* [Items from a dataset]

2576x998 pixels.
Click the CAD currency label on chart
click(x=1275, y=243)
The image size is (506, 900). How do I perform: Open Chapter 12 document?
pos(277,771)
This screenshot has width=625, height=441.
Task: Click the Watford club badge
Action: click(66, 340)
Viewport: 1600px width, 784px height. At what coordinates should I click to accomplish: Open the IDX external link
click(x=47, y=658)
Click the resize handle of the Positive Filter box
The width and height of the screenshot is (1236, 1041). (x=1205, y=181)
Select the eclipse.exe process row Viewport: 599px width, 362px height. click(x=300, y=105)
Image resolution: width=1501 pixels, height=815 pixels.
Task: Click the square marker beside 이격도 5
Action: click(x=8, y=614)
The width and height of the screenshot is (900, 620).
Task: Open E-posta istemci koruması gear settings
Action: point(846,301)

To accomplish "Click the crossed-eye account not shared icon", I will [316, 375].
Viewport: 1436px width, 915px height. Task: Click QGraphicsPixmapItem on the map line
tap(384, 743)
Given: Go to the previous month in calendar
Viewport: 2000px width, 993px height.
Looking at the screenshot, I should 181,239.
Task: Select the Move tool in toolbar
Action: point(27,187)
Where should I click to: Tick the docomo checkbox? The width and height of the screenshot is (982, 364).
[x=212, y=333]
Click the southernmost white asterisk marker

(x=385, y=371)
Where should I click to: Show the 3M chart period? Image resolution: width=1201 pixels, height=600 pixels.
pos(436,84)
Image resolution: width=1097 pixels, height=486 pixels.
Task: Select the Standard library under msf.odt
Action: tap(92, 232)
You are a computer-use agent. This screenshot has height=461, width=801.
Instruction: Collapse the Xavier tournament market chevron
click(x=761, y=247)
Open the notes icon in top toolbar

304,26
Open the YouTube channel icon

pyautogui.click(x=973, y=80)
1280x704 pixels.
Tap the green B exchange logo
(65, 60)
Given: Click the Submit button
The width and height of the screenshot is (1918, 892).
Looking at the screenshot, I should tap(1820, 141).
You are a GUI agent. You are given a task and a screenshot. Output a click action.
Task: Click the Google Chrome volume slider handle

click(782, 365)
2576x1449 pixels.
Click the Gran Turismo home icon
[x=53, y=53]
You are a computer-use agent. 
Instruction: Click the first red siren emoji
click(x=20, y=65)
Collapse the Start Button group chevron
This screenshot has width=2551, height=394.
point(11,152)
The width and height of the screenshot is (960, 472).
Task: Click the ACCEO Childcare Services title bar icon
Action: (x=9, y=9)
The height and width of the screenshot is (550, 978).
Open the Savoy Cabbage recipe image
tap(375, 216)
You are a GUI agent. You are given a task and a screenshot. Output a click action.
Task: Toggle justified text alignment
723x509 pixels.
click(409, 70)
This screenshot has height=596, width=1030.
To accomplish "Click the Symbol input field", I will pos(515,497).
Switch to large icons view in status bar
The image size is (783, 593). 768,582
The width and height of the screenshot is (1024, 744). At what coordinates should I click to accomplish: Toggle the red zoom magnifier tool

* [Task brief]
Please reproduce each line above exactly as written.

* [Answer space]
2576x998 pixels.
Click the CAD currency label on chart
click(x=1275, y=243)
The image size is (506, 900). How do I perform: Open Chapter 12 document?
pos(277,771)
This screenshot has width=625, height=441.
Task: Click the Watford club badge
Action: click(66, 340)
Viewport: 1600px width, 784px height. At what coordinates should I click to accomplish: Open the IDX external link
click(x=47, y=658)
Click the resize handle of the Positive Filter box
The width and height of the screenshot is (1236, 1041). (x=1205, y=181)
Select the eclipse.exe process row Viewport: 599px width, 362px height. click(x=300, y=105)
Image resolution: width=1501 pixels, height=815 pixels.
Task: Click the square marker beside 이격도 5
Action: click(x=8, y=614)
The width and height of the screenshot is (900, 620).
Task: Open E-posta istemci koruması gear settings
Action: point(846,301)

To accomplish "Click the crossed-eye account not shared icon", I will [316, 375].
Viewport: 1436px width, 915px height. Task: Click QGraphicsPixmapItem on the map line
tap(384, 743)
Given: Go to the previous month in calendar
Viewport: 2000px width, 993px height.
Looking at the screenshot, I should 181,239.
Task: Select the Move tool in toolbar
Action: point(27,187)
Where should I click to: Tick the docomo checkbox? The width and height of the screenshot is (982, 364).
[x=212, y=333]
Click the southernmost white asterisk marker

(x=385, y=371)
Where should I click to: Show the 3M chart period? Image resolution: width=1201 pixels, height=600 pixels.
pos(436,84)
Image resolution: width=1097 pixels, height=486 pixels.
Task: Select the Standard library under msf.odt
Action: tap(92, 232)
You are a computer-use agent. This screenshot has height=461, width=801.
Instruction: Collapse the Xavier tournament market chevron
click(x=761, y=247)
Open the notes icon in top toolbar

304,26
Open the YouTube channel icon

pyautogui.click(x=973, y=80)
1280x704 pixels.
Tap the green B exchange logo
(65, 60)
Given: Click the Submit button
The width and height of the screenshot is (1918, 892).
Looking at the screenshot, I should tap(1820, 141).
You are a GUI agent. You are given a task and a screenshot. Output a click action.
Task: Click the Google Chrome volume slider handle

click(782, 365)
2576x1449 pixels.
Click the Gran Turismo home icon
[x=53, y=53]
You are a computer-use agent. 
Instruction: Click the first red siren emoji
click(x=20, y=65)
Collapse the Start Button group chevron
This screenshot has width=2551, height=394.
point(11,152)
The width and height of the screenshot is (960, 472).
Task: Click the ACCEO Childcare Services title bar icon
Action: (x=9, y=9)
The height and width of the screenshot is (550, 978).
Open the Savoy Cabbage recipe image
tap(375, 216)
You are a GUI agent. You are given a task and a screenshot. Output a click action.
Task: Toggle justified text alignment
723x509 pixels.
click(409, 70)
This screenshot has height=596, width=1030.
To accomplish "Click the Symbol input field", I will pos(515,497).
Switch to large icons view in status bar
The image size is (783, 593). 768,582
The width and height of the screenshot is (1024, 744). At what coordinates should I click to accomplish: Toggle the red zoom magnifier tool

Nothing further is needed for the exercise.